In their win over Clarke County on Oct. 6, the Falcons held the Eagles to just 163 yards rushing, nearly half of Clarke’s season average.
“It definitely helps,” Franklin said of Central’s defensive performance against Clarke. “We feel a little more comfortable. We’ve played other teams that kind of had the same formation in a way. So it makes us a little more comfortable, but at the same time they’re different athletes, different players, they think differently. So while it might be kind of the same formations and stuff, they play differently, so we can’t take advantage of that.”
Yew said Gap’s offense is also different from Clarke’s in that the Bison often “false pull,” meaning two offensive linemen pull in opposite directions to mask which direction the play is flowing.

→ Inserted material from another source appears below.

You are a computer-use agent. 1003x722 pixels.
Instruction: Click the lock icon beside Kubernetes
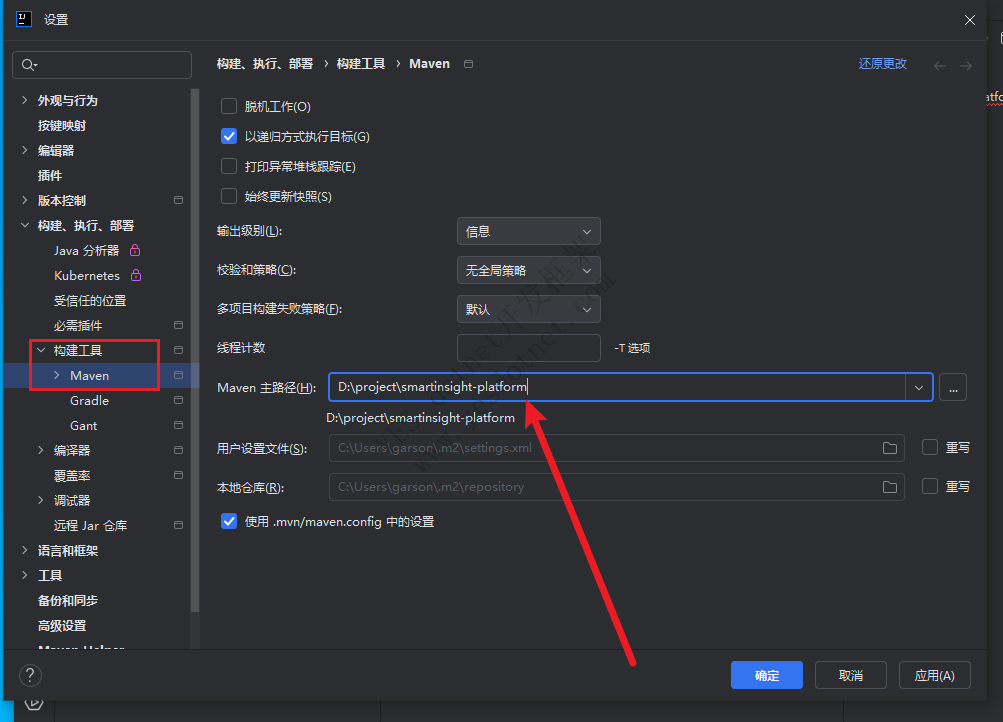136,275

“If you’re reading one thing you can get a false pull and you take off out of there and leave a gap,” Yew said. “You’ve gotta really be disciplined when you read a pull to make sure it’s actually going that way.”
In the last five games, starting with that win over Clarke, the Falcons have not allowed more than a touchdown in any of those contests. Central’s defense has posted three shutouts this season and is allowing only 7.7 points per game.
Buffalo Gap, meanwhile, is averaging 37.5 points per game. Junior running back Carter Rivenburg has rushed for over 1,300 yards and 20 touchdowns to lead the Bison.
“It kind of seems like he makes big plays for them several ways,” Yew said. “He catches the ball some, mostly running. He gets outside and he hits the seam, he’s got pretty good feet and he runs well. So stopping him is a priority, but then they also have other weapons. (Ryan Wilcher) is a power back and a couple other kids, (Jay Johnson) and (Josh Reed), can make plays as well.”
Central’s own offense has been nearly unstoppable all season. Led by a power running game with junior Shane Watson (1,120 yards rushing, 16 touchdowns) at the helm, an efficient quarterback in junior Zeb Dyer (48 of 66 passing, 1,147 yards, 17 touchdowns) and explosive perimeter weapons in junior Kyle Clanton (875 yards of total offense, 26 total touchdowns) and senior Varsey Bright, the Falcons are averaging 51.9 points per game.
Buffalo Gap is allowing 23.3 points per game.
“Teams that have beat them get outside on them a lot,” said Clanton, who was recently voted the Bull Run District Offensive Player of the Year. “… Maybe (we can) pass the ball a little bit more. Their (defensive backs) don’t seem to play up tight, so maybe we can get short passes in, let me and Varsey do our thing on the outside. It opens up the running game more when you can pass the ball.”
Central, which fell in the second round of the regional playoffs last season, has made the playoffs in three straight seasons.
“Everything starts over,” Yew said. “(The regular season) was a great run, but unless we continue to play the way we’ve been playing it’ll just be a great regular season to look back upon and then no success in the postseason. We wanna build on it, we wanna play well Friday night, we wanna get a win and we wanna move on.”